O Brasil busca novos acordos sozinho e por meio do Mercosul para diversificar suas relações comerciais. O esforço ganhou urgência porque tarifas dos Estados Unidos afetam as exportações brasileiras e aumentam o valor do acesso a outros mercados e parceiros de investimento.
A iniciativa sul-coreana faz parte de uma série mais ampla de contatos brasileiros. No início do mesmo dia, Lula e o presidente chinês, Xi Jinping, apoiaram avanços em um possível acordo China-Mercosul, ampliando o relacionamento do bloco com grandes economias asiáticas.
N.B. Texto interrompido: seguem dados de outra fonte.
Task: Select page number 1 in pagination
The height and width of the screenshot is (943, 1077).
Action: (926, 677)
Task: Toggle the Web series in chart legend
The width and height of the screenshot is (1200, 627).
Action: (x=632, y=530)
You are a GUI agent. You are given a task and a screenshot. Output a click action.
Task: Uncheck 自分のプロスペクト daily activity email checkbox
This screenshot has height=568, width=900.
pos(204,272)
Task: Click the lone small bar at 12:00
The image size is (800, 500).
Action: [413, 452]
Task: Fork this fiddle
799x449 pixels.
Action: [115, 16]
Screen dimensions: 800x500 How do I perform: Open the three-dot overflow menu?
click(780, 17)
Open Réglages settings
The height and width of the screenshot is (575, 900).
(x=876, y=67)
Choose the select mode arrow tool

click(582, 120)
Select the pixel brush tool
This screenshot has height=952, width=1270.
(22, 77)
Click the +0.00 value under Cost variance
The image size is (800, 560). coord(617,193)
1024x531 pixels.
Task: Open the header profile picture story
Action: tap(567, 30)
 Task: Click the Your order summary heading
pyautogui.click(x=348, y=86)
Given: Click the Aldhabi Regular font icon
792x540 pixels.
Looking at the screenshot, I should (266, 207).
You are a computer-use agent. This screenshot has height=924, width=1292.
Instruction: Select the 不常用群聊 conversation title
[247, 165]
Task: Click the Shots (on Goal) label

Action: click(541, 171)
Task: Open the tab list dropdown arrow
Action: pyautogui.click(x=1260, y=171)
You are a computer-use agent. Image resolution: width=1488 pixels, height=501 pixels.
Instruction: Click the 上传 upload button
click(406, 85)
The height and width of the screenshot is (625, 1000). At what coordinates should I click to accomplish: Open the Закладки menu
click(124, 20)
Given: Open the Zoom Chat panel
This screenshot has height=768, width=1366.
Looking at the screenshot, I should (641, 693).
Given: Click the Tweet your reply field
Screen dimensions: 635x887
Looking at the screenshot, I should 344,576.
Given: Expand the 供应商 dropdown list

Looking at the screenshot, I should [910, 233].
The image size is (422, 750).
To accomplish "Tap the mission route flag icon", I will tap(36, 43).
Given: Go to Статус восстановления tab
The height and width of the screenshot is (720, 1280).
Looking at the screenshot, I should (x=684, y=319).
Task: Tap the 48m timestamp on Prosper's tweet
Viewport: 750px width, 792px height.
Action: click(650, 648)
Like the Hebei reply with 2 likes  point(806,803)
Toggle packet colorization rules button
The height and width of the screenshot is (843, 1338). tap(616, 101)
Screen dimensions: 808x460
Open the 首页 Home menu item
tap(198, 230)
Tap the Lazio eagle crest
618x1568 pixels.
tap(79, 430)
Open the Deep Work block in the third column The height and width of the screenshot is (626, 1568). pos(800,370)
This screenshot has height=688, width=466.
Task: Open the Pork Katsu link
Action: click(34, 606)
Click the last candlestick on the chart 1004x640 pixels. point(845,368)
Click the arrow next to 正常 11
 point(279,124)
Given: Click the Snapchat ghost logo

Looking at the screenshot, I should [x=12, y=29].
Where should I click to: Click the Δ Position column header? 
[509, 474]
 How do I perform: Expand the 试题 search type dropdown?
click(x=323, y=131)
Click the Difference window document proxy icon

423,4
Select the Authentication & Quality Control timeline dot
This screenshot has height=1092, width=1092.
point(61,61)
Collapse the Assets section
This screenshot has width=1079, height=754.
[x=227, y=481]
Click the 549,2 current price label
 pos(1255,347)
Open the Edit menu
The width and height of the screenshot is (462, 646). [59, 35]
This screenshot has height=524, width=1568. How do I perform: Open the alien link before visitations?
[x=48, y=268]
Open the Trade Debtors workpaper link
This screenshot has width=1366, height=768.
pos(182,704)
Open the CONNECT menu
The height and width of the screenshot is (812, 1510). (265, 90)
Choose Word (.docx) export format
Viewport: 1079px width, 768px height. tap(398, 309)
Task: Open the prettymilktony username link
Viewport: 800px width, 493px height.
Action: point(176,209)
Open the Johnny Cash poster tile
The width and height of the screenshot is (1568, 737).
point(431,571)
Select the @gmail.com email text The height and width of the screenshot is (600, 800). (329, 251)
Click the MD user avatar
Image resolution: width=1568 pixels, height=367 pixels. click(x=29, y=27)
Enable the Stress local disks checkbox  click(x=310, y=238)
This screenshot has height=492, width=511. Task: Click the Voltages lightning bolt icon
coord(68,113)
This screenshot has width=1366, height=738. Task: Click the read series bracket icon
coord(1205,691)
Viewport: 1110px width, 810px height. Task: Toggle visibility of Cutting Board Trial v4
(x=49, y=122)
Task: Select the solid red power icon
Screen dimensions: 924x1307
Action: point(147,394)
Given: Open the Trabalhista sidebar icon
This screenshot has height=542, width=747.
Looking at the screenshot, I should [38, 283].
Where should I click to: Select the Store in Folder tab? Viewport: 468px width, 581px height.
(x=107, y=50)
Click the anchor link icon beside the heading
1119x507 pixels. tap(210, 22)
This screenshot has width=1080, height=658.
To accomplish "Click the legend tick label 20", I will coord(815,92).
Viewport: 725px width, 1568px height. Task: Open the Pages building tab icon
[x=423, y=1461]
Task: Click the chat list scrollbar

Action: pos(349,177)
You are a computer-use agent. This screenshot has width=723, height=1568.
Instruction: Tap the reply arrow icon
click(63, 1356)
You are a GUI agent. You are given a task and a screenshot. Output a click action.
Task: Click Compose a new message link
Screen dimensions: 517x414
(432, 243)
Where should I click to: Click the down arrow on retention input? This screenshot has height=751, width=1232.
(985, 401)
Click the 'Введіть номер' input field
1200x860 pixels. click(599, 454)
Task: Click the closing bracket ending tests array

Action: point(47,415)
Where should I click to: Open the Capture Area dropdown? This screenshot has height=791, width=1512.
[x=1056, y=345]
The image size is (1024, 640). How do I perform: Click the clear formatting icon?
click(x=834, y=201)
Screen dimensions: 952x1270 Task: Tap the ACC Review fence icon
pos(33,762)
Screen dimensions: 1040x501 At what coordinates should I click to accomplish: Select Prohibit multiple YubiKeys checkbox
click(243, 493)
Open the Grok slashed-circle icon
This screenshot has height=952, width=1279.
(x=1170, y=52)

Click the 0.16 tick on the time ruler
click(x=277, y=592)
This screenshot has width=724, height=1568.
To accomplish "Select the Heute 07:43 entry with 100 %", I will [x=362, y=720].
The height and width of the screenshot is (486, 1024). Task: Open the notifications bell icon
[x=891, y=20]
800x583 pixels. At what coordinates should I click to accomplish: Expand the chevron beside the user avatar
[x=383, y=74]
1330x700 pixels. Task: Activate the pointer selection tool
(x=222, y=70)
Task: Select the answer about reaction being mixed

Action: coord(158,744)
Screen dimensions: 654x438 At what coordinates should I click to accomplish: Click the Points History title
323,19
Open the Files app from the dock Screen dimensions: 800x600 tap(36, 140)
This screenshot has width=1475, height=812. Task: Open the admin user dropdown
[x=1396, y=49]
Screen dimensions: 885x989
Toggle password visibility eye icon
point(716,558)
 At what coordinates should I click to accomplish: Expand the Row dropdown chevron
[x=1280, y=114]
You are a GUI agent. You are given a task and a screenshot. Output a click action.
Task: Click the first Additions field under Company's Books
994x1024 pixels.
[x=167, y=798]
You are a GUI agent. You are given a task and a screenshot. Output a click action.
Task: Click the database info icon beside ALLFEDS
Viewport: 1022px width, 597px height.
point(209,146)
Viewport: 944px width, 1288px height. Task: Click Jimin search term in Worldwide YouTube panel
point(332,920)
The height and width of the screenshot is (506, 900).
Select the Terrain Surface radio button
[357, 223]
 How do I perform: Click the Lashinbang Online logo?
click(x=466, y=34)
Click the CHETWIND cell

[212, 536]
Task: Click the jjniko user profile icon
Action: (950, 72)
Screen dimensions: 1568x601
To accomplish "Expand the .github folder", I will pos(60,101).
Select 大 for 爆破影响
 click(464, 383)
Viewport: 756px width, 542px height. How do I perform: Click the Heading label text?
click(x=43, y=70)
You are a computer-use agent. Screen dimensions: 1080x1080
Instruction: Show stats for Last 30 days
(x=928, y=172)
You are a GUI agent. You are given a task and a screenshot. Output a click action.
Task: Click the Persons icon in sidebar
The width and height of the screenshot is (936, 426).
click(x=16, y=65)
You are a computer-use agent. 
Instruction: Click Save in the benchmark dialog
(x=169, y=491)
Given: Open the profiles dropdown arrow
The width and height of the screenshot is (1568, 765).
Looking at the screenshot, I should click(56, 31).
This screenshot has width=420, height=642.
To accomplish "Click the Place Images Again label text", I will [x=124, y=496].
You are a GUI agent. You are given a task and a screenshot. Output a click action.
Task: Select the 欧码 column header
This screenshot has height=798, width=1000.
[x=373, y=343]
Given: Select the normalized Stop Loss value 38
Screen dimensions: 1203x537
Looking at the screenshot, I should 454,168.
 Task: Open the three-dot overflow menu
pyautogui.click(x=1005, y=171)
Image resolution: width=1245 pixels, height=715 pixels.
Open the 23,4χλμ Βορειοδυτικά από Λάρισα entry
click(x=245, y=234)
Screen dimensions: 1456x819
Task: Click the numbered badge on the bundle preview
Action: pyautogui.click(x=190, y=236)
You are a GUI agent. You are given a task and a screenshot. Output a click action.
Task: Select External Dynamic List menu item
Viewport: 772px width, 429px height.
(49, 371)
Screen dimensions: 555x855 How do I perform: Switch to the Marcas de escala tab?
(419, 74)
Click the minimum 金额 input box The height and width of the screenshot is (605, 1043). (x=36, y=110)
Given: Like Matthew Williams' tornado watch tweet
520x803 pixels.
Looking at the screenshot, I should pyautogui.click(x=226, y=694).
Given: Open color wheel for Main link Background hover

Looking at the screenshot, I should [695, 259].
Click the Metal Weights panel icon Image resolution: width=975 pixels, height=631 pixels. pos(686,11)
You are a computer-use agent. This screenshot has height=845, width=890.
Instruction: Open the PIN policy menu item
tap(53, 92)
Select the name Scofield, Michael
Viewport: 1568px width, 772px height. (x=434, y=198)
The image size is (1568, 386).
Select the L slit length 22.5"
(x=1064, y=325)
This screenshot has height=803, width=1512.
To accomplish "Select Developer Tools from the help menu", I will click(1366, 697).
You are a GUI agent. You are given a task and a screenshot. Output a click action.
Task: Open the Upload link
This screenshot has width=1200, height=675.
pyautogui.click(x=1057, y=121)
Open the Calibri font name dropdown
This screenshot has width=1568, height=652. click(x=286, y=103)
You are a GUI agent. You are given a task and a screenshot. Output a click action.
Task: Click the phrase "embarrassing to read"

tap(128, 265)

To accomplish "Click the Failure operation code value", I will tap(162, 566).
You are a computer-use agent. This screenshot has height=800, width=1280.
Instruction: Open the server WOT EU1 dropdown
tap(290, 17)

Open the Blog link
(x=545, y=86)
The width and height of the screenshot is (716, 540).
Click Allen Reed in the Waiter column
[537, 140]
As conversas em Brasília também trataram do acesso para exportações brasileiras de alimentos. Lula disse que uma missão sul-coreana viajaria ao Brasil no mês seguinte para fazer avaliações sanitárias de frigoríficos, etapa técnica necessária antes de maior abertura do mercado.
Minerais críticos se tornaram o segundo grande setor da agenda bilateral. Lee afirmou que os governos concordaram em ampliar a cooperação, conectando a base de recursos brasileira às cadeias industriais e tecnológicas da Coreia do Sul.
A reunião ocorreu cinco meses depois de uma cúpula entre Lula e Lee em Seul. O grupo de trabalho dá um canal institucional à discussão, mas nenhum líder anunciou calendário, termos de acesso aos mercados ou prazo para concluir o acordo.
O avanço dependerá da coordenação entre os quatro membros do Mercosul e da solução de sensibilidades setoriais nos dois mercados. A combinação de negociações, inspeções sanitárias e cooperação mineral oferece, porém, várias rotas para aprofundar vínculos e reduzir a exposição a um grupo limitado de parceiros.